*** Opening Data provided ***

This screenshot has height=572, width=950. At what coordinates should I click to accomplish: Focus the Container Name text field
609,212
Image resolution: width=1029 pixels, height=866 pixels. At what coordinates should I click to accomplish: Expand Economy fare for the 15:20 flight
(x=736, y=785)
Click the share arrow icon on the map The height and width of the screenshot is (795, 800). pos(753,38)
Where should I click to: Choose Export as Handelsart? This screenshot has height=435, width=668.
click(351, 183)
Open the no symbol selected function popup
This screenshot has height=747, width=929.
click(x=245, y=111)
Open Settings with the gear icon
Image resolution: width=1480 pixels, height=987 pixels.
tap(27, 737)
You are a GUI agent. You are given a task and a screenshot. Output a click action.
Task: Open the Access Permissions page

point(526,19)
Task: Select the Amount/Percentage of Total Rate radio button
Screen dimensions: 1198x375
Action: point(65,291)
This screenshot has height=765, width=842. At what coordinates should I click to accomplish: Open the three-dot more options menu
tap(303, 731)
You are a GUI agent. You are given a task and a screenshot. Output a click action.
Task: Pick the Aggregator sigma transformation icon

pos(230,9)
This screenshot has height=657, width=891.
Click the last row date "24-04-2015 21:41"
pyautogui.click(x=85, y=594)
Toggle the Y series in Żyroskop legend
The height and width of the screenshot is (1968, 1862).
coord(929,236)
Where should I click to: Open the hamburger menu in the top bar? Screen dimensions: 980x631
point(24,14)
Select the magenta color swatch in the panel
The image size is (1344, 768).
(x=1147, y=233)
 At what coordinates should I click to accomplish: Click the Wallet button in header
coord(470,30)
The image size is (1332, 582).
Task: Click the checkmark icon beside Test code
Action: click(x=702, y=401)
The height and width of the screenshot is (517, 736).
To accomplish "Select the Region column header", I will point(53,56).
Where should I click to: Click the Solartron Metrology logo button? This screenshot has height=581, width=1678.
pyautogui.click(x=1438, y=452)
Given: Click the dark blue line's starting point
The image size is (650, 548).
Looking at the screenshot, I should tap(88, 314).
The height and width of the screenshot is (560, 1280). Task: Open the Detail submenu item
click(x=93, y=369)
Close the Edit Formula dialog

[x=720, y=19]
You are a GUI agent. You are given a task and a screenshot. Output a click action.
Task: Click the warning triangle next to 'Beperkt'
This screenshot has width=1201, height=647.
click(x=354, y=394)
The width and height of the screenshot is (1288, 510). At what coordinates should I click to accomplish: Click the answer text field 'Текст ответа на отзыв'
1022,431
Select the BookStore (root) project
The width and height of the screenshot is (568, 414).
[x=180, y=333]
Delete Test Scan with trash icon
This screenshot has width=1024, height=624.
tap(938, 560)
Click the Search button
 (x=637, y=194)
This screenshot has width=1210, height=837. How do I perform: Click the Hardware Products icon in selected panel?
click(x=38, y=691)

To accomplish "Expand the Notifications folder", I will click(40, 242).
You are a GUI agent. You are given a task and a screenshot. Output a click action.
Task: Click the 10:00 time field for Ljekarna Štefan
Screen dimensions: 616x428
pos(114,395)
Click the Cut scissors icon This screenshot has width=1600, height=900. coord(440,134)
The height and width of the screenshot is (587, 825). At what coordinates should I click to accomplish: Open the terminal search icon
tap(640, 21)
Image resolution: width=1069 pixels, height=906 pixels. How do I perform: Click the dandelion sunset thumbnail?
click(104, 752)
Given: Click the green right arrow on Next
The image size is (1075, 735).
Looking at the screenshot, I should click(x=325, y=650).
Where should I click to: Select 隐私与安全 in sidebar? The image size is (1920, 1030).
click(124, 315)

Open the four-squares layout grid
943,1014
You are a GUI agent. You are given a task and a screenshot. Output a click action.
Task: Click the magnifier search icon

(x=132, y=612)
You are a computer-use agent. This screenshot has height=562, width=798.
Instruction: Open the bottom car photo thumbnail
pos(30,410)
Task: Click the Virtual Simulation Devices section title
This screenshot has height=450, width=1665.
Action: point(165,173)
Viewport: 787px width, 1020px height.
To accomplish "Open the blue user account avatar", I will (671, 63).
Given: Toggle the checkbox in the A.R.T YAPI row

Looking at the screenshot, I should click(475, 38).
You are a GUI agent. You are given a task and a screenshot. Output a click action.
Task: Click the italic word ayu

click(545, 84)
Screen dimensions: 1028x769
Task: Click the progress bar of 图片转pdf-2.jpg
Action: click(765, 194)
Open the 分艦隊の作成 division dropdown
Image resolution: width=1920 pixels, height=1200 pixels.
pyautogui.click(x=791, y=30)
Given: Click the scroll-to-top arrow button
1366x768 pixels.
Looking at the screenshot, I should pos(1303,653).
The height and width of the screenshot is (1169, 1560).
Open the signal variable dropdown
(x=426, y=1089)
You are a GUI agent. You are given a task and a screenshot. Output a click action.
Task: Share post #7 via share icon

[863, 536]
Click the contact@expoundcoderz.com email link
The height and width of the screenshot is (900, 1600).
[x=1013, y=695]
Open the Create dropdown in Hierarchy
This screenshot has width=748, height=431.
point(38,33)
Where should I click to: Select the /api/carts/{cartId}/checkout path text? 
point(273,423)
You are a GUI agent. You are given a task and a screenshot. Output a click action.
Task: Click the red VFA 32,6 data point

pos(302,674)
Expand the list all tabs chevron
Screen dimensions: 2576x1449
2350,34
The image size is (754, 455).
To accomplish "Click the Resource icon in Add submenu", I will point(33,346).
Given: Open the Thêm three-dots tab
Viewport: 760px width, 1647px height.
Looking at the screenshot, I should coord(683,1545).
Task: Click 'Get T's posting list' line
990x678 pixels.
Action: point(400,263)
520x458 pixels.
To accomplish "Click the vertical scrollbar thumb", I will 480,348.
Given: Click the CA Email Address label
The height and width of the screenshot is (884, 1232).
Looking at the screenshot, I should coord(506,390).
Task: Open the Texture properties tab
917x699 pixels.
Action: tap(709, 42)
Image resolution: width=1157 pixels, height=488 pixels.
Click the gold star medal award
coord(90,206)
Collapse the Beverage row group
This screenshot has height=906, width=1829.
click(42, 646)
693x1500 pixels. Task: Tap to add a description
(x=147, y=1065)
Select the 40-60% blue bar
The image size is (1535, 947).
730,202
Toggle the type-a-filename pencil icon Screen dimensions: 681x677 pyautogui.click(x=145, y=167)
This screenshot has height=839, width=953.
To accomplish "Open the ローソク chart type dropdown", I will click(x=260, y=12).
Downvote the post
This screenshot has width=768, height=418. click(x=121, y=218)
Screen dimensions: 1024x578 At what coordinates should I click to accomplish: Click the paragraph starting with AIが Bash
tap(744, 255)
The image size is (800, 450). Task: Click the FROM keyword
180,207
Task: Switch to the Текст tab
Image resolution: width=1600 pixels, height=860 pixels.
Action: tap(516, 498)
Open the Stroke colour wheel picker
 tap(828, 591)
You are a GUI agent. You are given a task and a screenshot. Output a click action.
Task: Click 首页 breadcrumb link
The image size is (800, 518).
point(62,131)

*** Closing Data provided ***

§ Work task
Copy the lines above, please. Keep them exact.

§ Response for this exercise
This screenshot has height=572, width=950. At what coordinates should I click to accomplish: Focus the Container Name text field
609,212
Image resolution: width=1029 pixels, height=866 pixels. At what coordinates should I click to accomplish: Expand Economy fare for the 15:20 flight
(x=736, y=785)
Click the share arrow icon on the map The height and width of the screenshot is (795, 800). pos(753,38)
Where should I click to: Choose Export as Handelsart? This screenshot has height=435, width=668.
click(351, 183)
Open the no symbol selected function popup
This screenshot has height=747, width=929.
click(x=245, y=111)
Open Settings with the gear icon
Image resolution: width=1480 pixels, height=987 pixels.
tap(27, 737)
You are a GUI agent. You are given a task and a screenshot. Output a click action.
Task: Open the Access Permissions page

point(526,19)
Task: Select the Amount/Percentage of Total Rate radio button
Screen dimensions: 1198x375
Action: point(65,291)
This screenshot has height=765, width=842. At what coordinates should I click to accomplish: Open the three-dot more options menu
tap(303, 731)
You are a GUI agent. You are given a task and a screenshot. Output a click action.
Task: Pick the Aggregator sigma transformation icon

pos(230,9)
This screenshot has height=657, width=891.
Click the last row date "24-04-2015 21:41"
pyautogui.click(x=85, y=594)
Toggle the Y series in Żyroskop legend
The height and width of the screenshot is (1968, 1862).
coord(929,236)
Where should I click to: Open the hamburger menu in the top bar? Screen dimensions: 980x631
point(24,14)
Select the magenta color swatch in the panel
The image size is (1344, 768).
(x=1147, y=233)
 At what coordinates should I click to accomplish: Click the Wallet button in header
coord(470,30)
The image size is (1332, 582).
Task: Click the checkmark icon beside Test code
Action: click(x=702, y=401)
The height and width of the screenshot is (517, 736).
To accomplish "Select the Region column header", I will point(53,56).
Where should I click to: Click the Solartron Metrology logo button? This screenshot has height=581, width=1678.
pyautogui.click(x=1438, y=452)
Given: Click the dark blue line's starting point
The image size is (650, 548).
Looking at the screenshot, I should tap(88, 314).
The height and width of the screenshot is (560, 1280). Task: Open the Detail submenu item
click(x=93, y=369)
Close the Edit Formula dialog

[x=720, y=19]
You are a GUI agent. You are given a task and a screenshot. Output a click action.
Task: Click the warning triangle next to 'Beperkt'
This screenshot has width=1201, height=647.
click(x=354, y=394)
The width and height of the screenshot is (1288, 510). At what coordinates should I click to accomplish: Click the answer text field 'Текст ответа на отзыв'
1022,431
Select the BookStore (root) project
The width and height of the screenshot is (568, 414).
[x=180, y=333]
Delete Test Scan with trash icon
This screenshot has width=1024, height=624.
tap(938, 560)
Click the Search button
 (x=637, y=194)
This screenshot has width=1210, height=837. How do I perform: Click the Hardware Products icon in selected panel?
click(x=38, y=691)

To accomplish "Expand the Notifications folder", I will click(40, 242).
You are a GUI agent. You are given a task and a screenshot. Output a click action.
Task: Click the 10:00 time field for Ljekarna Štefan
Screen dimensions: 616x428
pos(114,395)
Click the Cut scissors icon This screenshot has width=1600, height=900. coord(440,134)
The height and width of the screenshot is (587, 825). At what coordinates should I click to accomplish: Open the terminal search icon
tap(640, 21)
Image resolution: width=1069 pixels, height=906 pixels. How do I perform: Click the dandelion sunset thumbnail?
click(104, 752)
Given: Click the green right arrow on Next
The image size is (1075, 735).
Looking at the screenshot, I should click(x=325, y=650).
Where should I click to: Select 隐私与安全 in sidebar? The image size is (1920, 1030).
click(124, 315)

Open the four-squares layout grid
943,1014
You are a GUI agent. You are given a task and a screenshot. Output a click action.
Task: Click the magnifier search icon

(x=132, y=612)
You are a computer-use agent. This screenshot has height=562, width=798.
Instruction: Open the bottom car photo thumbnail
pos(30,410)
Task: Click the Virtual Simulation Devices section title
This screenshot has height=450, width=1665.
Action: point(165,173)
Viewport: 787px width, 1020px height.
To accomplish "Open the blue user account avatar", I will (671, 63).
Given: Toggle the checkbox in the A.R.T YAPI row

Looking at the screenshot, I should click(475, 38).
You are a GUI agent. You are given a task and a screenshot. Output a click action.
Task: Click the italic word ayu

click(545, 84)
Screen dimensions: 1028x769
Task: Click the progress bar of 图片转pdf-2.jpg
Action: click(765, 194)
Open the 分艦隊の作成 division dropdown
Image resolution: width=1920 pixels, height=1200 pixels.
pyautogui.click(x=791, y=30)
Given: Click the scroll-to-top arrow button
1366x768 pixels.
Looking at the screenshot, I should pos(1303,653).
The height and width of the screenshot is (1169, 1560).
Open the signal variable dropdown
(x=426, y=1089)
You are a GUI agent. You are given a task and a screenshot. Output a click action.
Task: Share post #7 via share icon

[863, 536]
Click the contact@expoundcoderz.com email link
The height and width of the screenshot is (900, 1600).
[x=1013, y=695]
Open the Create dropdown in Hierarchy
This screenshot has width=748, height=431.
point(38,33)
Where should I click to: Select the /api/carts/{cartId}/checkout path text? 
point(273,423)
You are a GUI agent. You are given a task and a screenshot. Output a click action.
Task: Click the red VFA 32,6 data point

pos(302,674)
Expand the list all tabs chevron
Screen dimensions: 2576x1449
2350,34
The image size is (754, 455).
To accomplish "Click the Resource icon in Add submenu", I will point(33,346).
Given: Open the Thêm three-dots tab
Viewport: 760px width, 1647px height.
Looking at the screenshot, I should coord(683,1545).
Task: Click 'Get T's posting list' line
990x678 pixels.
Action: point(400,263)
520x458 pixels.
To accomplish "Click the vertical scrollbar thumb", I will 480,348.
Given: Click the CA Email Address label
The height and width of the screenshot is (884, 1232).
Looking at the screenshot, I should coord(506,390).
Task: Open the Texture properties tab
917x699 pixels.
Action: tap(709, 42)
Image resolution: width=1157 pixels, height=488 pixels.
Click the gold star medal award
coord(90,206)
Collapse the Beverage row group
This screenshot has height=906, width=1829.
click(42, 646)
693x1500 pixels. Task: Tap to add a description
(x=147, y=1065)
Select the 40-60% blue bar
The image size is (1535, 947).
730,202
Toggle the type-a-filename pencil icon Screen dimensions: 681x677 pyautogui.click(x=145, y=167)
This screenshot has height=839, width=953.
To accomplish "Open the ローソク chart type dropdown", I will click(x=260, y=12).
Downvote the post
This screenshot has width=768, height=418. click(x=121, y=218)
Screen dimensions: 1024x578 At what coordinates should I click to accomplish: Click the paragraph starting with AIが Bash
tap(744, 255)
The image size is (800, 450). Task: Click the FROM keyword
180,207
Task: Switch to the Текст tab
Image resolution: width=1600 pixels, height=860 pixels.
Action: tap(516, 498)
Open the Stroke colour wheel picker
 tap(828, 591)
You are a GUI agent. You are given a task and a screenshot. Output a click action.
Task: Click 首页 breadcrumb link
The image size is (800, 518).
point(62,131)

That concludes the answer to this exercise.